Un philosophe parmi les poilus

Jean-Christophe Blondel a puisé dans les textes dramatiques d’Alain sur la guerre de 14-18 pour monter un spectacle éclairant.

Le philosophe Alain ne figure plus aux places de tête du panthéon des penseurs. La postérité a été sévère avec lui. Cela n’empêche pas un jeune metteur en scène, Jean-Christophe Blondel, et sa compagnie, Divine Comédie, de faire, à partir de certains textes du philosophe, un spectacle substantiel et inattendu, Alain. J’avais un pays autrefois. Cette phrase, « J’avais un pays autrefois », l’auteur la fait dire à l’un de ses personnages, un poilu de 14-18, qui ajoute, dénonçant la stupidité de la guerre : « J’avais un pays, doux et bon pour y vivre, mais nous ne nous aimons plus. Il m’a oublié et je l’ai oublié. »

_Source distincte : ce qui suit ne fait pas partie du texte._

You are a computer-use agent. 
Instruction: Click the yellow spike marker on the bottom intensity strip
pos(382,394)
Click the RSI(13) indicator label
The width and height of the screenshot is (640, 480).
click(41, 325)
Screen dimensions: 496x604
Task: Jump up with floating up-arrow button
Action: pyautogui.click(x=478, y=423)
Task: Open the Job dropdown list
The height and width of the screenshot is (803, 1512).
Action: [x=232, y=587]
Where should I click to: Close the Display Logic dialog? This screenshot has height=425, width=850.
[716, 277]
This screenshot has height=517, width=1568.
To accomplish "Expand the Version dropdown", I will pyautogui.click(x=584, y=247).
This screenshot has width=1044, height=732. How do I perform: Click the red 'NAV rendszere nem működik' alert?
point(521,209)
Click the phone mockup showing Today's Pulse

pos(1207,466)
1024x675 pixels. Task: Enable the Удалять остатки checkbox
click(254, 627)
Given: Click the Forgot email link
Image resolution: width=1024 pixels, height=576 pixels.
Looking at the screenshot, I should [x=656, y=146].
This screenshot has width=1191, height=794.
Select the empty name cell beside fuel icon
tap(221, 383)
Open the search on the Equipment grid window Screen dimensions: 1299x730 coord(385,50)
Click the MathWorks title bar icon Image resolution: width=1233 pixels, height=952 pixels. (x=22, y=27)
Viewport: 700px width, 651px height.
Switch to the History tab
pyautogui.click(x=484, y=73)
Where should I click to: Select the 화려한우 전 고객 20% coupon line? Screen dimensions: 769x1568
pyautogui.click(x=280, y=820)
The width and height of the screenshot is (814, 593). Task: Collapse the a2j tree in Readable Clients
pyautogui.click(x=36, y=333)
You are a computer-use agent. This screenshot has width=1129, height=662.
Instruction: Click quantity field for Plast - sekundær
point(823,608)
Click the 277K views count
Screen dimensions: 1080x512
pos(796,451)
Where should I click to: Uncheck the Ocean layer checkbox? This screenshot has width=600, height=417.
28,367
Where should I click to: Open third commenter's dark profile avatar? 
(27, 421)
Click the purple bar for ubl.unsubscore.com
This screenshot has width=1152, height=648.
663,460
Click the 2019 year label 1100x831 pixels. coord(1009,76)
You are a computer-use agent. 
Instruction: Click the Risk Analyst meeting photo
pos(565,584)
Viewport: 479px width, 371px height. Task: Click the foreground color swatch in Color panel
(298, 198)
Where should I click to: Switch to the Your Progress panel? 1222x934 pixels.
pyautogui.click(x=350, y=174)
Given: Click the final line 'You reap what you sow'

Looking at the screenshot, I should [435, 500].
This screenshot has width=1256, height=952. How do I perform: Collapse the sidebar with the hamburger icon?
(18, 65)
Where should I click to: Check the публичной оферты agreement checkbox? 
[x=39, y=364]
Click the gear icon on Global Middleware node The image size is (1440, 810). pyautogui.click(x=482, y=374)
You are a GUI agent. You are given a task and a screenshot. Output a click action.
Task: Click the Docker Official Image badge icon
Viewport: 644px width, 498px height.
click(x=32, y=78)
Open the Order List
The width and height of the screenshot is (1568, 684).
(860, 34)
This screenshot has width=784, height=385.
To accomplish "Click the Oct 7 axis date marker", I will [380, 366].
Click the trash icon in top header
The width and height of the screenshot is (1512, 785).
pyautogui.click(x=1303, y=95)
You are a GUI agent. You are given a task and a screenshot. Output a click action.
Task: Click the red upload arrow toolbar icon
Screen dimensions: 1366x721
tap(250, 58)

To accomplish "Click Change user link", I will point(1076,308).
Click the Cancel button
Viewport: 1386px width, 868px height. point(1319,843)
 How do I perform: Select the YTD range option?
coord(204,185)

Alain, bien que quadragénaire au moment de la Première Guerre mondiale, s’est engagé dès 1914 pour défendre la France. Canonnier, il est blessé en 1916 et démobilisé l’année suivante. Refusant toujours d’être nommé au-delà du grade de brigadier, il abandonne son patriotisme naïf pour dire son effarement et la folie des combats. De cela, il témoigne dans un Journal (dont les chapitres ultérieurs seront gravement entachés d’antisémitisme à partir des années 1930), mais surtout dans deux textes dramatiques qui n’avaient jamais été joués, Vingt et une scènes de comédie et Le Roi Pot.